Nach den Bescheinigungen der Bezirksregierung steht für die Beteiligten und das FG die Gleichheit der kulturellen Aufgabenerfüllung verbindlich fest. Zu prüfen durch die Finanzbehörden und das FG war im Streitfall allein die Frage, ob auch die Tätigkeit als Gästeführer als „gleichartige Einrichtung“ anzusehen ist. Dies ist nach der Ansicht des erkennenden Senates der Fall. Denn 4 Nr. 20 a) UStG ist richtlinienkonform dahingehend auszulegen, dass der Begriff der gleichartigen Einrichtung auch Einzelpersonen umfasst. Zwar kann sich der nationale Gesetzgeber dafür entscheiden, nur bestimmte kulturelle Leistungen von der Steuer zu befreien. Nach Auffassung des Senates widerspricht es jedoch dem Neutralitätsgrundsatz, den Kläger von der Steuerfreiheit für kulturelle Dienstleistungen auszuschließen. Allgemein ist es nämlich nach dem Grundsatz der Neutralität nach EuGH-Rechtsprechung untersagt, gleichartige und deshalb im Wettbewerb stehende Dienstleistungen hinsichtlich der Mehrwertsteuer unterschiedlich zu behandeln.
Im Streitfall ist das Museum bzw. Denkmal ausschließlich im Rahmen der vom Kläger und den anderen Gästeführern durchgeführten Führungen zugänglich. Der Kläger ist damit – vergleichbar mit einem Theaterschauspieler und anders als ein Regisseur – unmittelbarer und unverzichtbarer Bestandteil der kulturellen Leistung Museum/Denkmal. Dieses Ergebnis steht auch im Einklang mit dem gesetzgeberischen Zweck. Denn die Steuerbefreiungen für die öffentlichen und ihnen gleichgestellten Theater, Orchester, Museen, Archive und Büchereien sind ausweislich der Gesetzgebungsmaterialien eingeführt worden, da es sich um Einrichtungen handele, die in erheblichem Umfang staatlich subventioniert seien und bei denen die erzielten Einnahmen keine Aussagekraft hinsichtlich der Belastbarkeit ihrer Umsätze mit Umsatzsteuer besitzen.
Selbst wenn man – entgegen der Auffassung des Senats – davon ausgeht, dass eine richtlinienkonforme Auslegung des § 4 Nr. 20 a) UStG nicht möglich ist, so ist die Tätigkeit des Klägers als Gästeführer im Museum der Stiftung A in unmittelbarer Anwendung des Art. 132 Abs. 1 n) MwStSystRL steuerfrei.
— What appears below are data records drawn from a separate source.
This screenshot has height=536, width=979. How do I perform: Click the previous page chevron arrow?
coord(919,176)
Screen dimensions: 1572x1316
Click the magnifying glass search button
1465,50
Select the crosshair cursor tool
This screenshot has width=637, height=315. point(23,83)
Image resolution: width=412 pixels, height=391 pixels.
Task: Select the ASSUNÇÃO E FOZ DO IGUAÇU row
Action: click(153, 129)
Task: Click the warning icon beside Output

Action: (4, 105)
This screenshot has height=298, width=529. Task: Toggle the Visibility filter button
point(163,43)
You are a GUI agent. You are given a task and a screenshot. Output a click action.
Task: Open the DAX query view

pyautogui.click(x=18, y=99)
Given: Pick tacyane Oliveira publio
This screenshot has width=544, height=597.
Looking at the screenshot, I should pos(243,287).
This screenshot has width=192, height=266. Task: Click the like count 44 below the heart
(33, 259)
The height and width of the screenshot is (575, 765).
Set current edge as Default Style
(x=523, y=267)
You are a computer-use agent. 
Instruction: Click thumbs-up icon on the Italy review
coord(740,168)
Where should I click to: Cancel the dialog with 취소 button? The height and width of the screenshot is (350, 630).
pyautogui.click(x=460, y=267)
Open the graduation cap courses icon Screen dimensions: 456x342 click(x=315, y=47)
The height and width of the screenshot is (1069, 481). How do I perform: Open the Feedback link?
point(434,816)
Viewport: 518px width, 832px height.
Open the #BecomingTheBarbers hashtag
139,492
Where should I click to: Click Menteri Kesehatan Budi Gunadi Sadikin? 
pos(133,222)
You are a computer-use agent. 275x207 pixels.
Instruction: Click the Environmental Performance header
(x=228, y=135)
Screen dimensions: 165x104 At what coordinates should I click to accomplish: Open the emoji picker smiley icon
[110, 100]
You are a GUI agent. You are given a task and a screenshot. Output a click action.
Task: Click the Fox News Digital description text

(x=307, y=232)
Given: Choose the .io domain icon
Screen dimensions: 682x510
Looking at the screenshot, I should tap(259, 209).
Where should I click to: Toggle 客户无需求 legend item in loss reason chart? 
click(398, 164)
Nach Auffassung des EuGH ist der Begriff der Einrichtung in Art. 132 Abs. 1 n) MwStSystRL grundsätzlich weit genug, um auch natürliche Personen zu erfassen. Die in dieser Bestimmung vorgesehenen Steuerbefreiungen seien nicht auf Umsätze juristischer Personen beschränkt, sondern könnten sich auch auf Umsätze natürlicher Personen erstrecken. Letztlich ist die Tätigkeit als Gästeführer gem. Art. 132 Abs. 1 i) MwStSystRL steuerfrei. Die in einer Vielzahl von Fällen relevante Frage, inwiefern bei Solisten eine richtlinienkonforme Auslegung des § 4 Nr. 20 a) UStG möglich ist und unter welchen Voraussetzungen Einzelpersonen sich unmittelbar auf Art. 132 Abs. 1 n) MwStSystRL berufen können, ist allerdings nicht abschließend geklärt. Gleiches gilt hinsichtlich der Frage der Reichweite der Steuerbefreiung nach Art. 132 Abs. 1 i) MwStSystRL. Infolgedessen wurde die Revision zugelassen.